Scrive l'intervistatore: «C'è chi sottolinea» - senza dire “chi” sottolinea - «il rischio di uno stravolgimento antropologico più che morale» - e dovrebbe avere il coraggio di andare fino in fondo e dire quale tipo di stravolgimento occorrerebbe all'antropos qualora gli omosessuali avessero il diritto di sposarsi.
Ma peggio risponde il Lacroix, il quale, pur riconoscendo che in fondo si sposerebbe solo una minoranza di coppie omosessuali, impanca un discorso che questo sì stravolge la mente. Ciò che fa più specie è vedere come, a fronte di un onesto riconoscimento della questione («Una minoranza di persone omosessuali chiedono questa riforma e dunque essa riguarda una minoranza nella minoranza»), egli pensi che «se la famiglia non poggiasse più sulla nascita, quest'ultima [la nascita? ho perso il soggetto] non avrebbe più accesso alla dimensione simbolica, mancando la relazione fra nascita e legame filiale». Come a dire (se ho capito, chiaro): se il nascituro nasce e cresce e si sviluppa all'interno di una coppia gay, venendogli a mancare il legame tra il suo essere nato e il come sia nato (inseminazione o adozione), questo sarebbe una posta in gioco da non osare permettersi di giocare, pena uno stravolgimento antropologico. Ah sì?
Più avanti si legge:

Alcuni oppositori evocano la Convenzione internazionale sui diritti del bambino. A ragione?
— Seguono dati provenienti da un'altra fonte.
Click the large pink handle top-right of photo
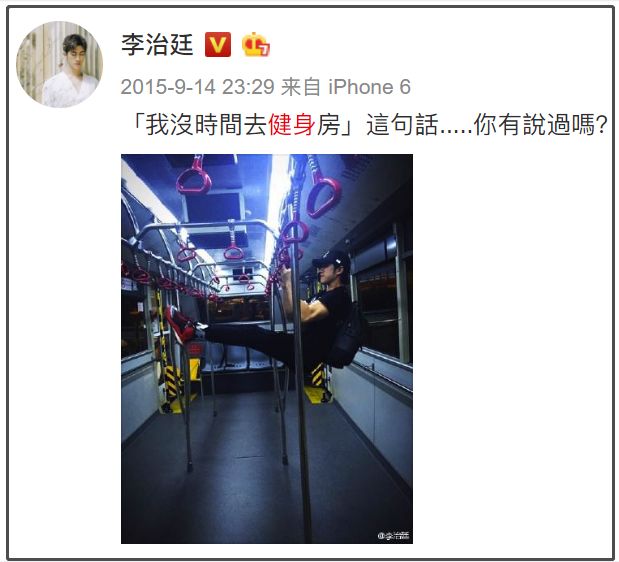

«Penso anch’io che dovremmo far riferimento molto di più a questa Convenzione del 1989 e soprattutto al suo articolo 7, che stipula che “il bambino ha il diritto, nella misura del possibile, di conoscere i suoi genitori e di essere educato da loro”. Tenendo in maggior considerazione i diritti del bambino interpretati in questo senso, si ragionerebbe in modo diverso. Ma il problema è che oggi il bambino è soprattutto percepito come un oggetto di diritto e dunque le coppie omosessuali affermano che hanno diritto al bambino come si potrebbe aver bisogno di un bene di consumo. In una trasmissione, un avvocato evocava persino un “mercato dei bambini”. Trovo ciò molto preoccupante".
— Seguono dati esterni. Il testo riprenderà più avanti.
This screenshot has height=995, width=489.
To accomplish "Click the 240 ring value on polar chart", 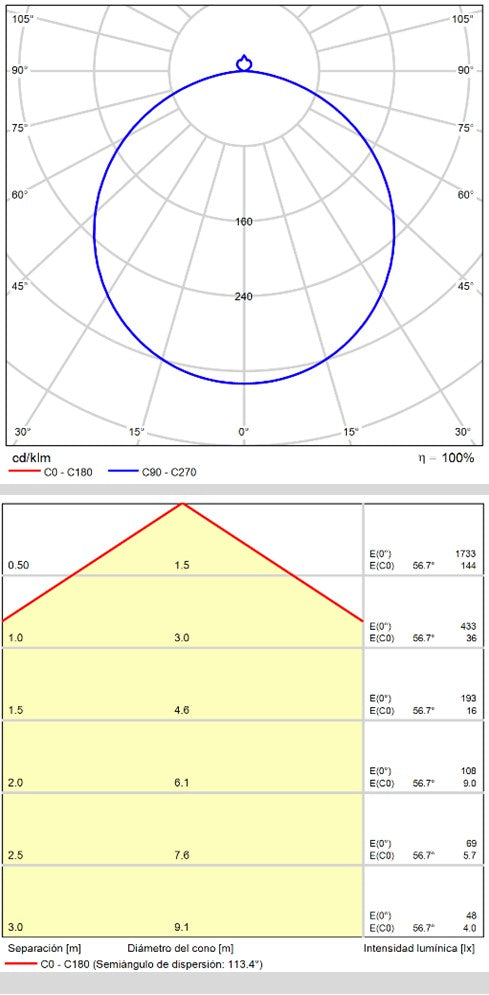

Il diritto di conoscere i suoi genitori non vieta ai genitori di essere dello stesso sesso. Stop. E poi è sicuro il filosofo-teologo che il bambino sia percepito come un oggetto di diritto, anziché un soggetto  di diritto? E poi anche lui, così, per non farci mancare la puntura anonima: «In una trasmissione (quale?), un avvocato (chi?) evocava persino un mercato di bambini (dove?). Trovi ciò preoccupante? E basta? Chiama la polizia citrullo!
Infine la perla, con domanda e risposta conclusive

Alcuni cristiani esprimono il proprio timore di essere bollati come “omofobi”. Come coniugare le proprie convinzioni e il dovere cristiano di accogliere l’altro?

«Da una parte, affermando semplicemente che distinguiamo la questione dell’omosessualità da quella del matrimonio. Non giudichiamo l’orientamento omosessuale quando affermiamo che il matrimonio è un’istituzione che non dipende solo dalla volontà. In secondo luogo, mettendo molto più in evidenza tutto ciò che si fa all’interno della Chiesa per accogliere le persone omosessuali».


Non siete omofobi: siete religiosi e volete imporre i vostri dogmi come legge, questa è la verità. E se poi, o filosofo-teologo, il matrimonio non dipende solo dalla volontà, mi saprebbe spiegare da cosa altro dipende? Da qualche divinità? E se sì, quale? Me lo dice per favore? Sa, avrei bisogno di parlarci.